Trackers and scouts surrounded the forest. On the chosen day, the king and his ministers gathered in a stadium near the forest. A large crowd was present. Khamba and Kongyamba showed respect to the king and entered the forest.

They found the tiger’s tracks and later saw the body of a recently killed girl. When they found the tiger, both threw their spears, but the tiger avoided them. The tiger then attacked Kongyamba and bit him, causing his death.

Khamba fought the tiger and drove it away. He carried Kongyamba’s body back to the stadium. Minister Thonglen encouraged Khamba to return to the forest and kill the tiger.

Khamba went back. The tiger was hiding in the bushes but was visible from the king’s stadium. The tiger jumped at Khamba. Khamba struck the tiger in its jaws with his spear and finally killed it.

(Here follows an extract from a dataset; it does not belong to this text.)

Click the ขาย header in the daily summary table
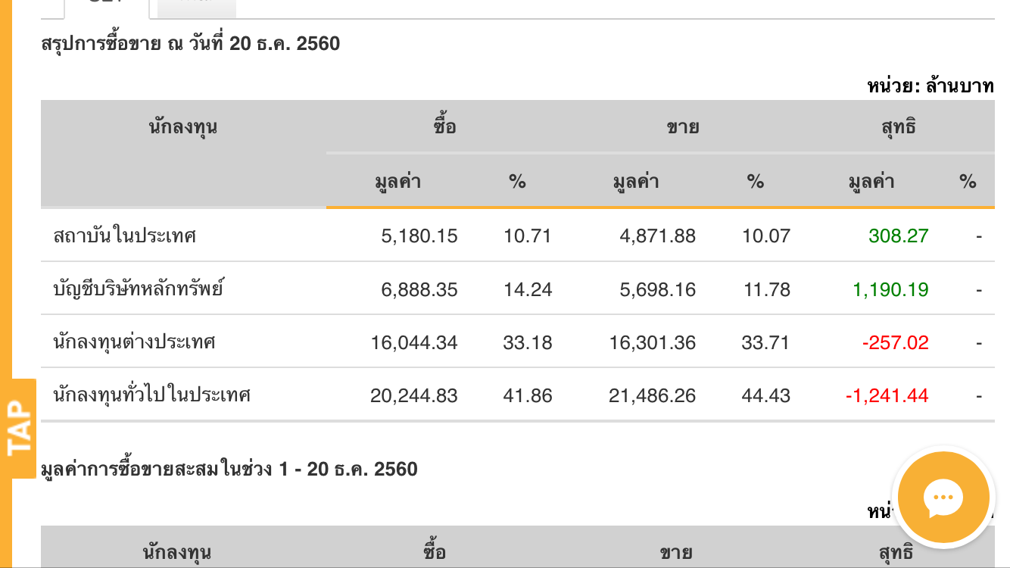The image size is (1010, 568). coord(682,127)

== Consequences of the hunt ==

After the tiger was killed, the king rewarded Khamba with rich gifts. He granted him large lands, fishing rights, clothes of honor, high titles, and control of a salt well.

Khamba and Princess Thoibi were then married with great ceremony by the King of Moirang.

After their marriage, Khamnu, Khamba’s elder sister, married Feiroijamba, the son of Minister Chaoba Nongthonba. This fulfilled an earlier marriage agreement made between Chaoba Nongthonba and Khamnu’s father, Purenba.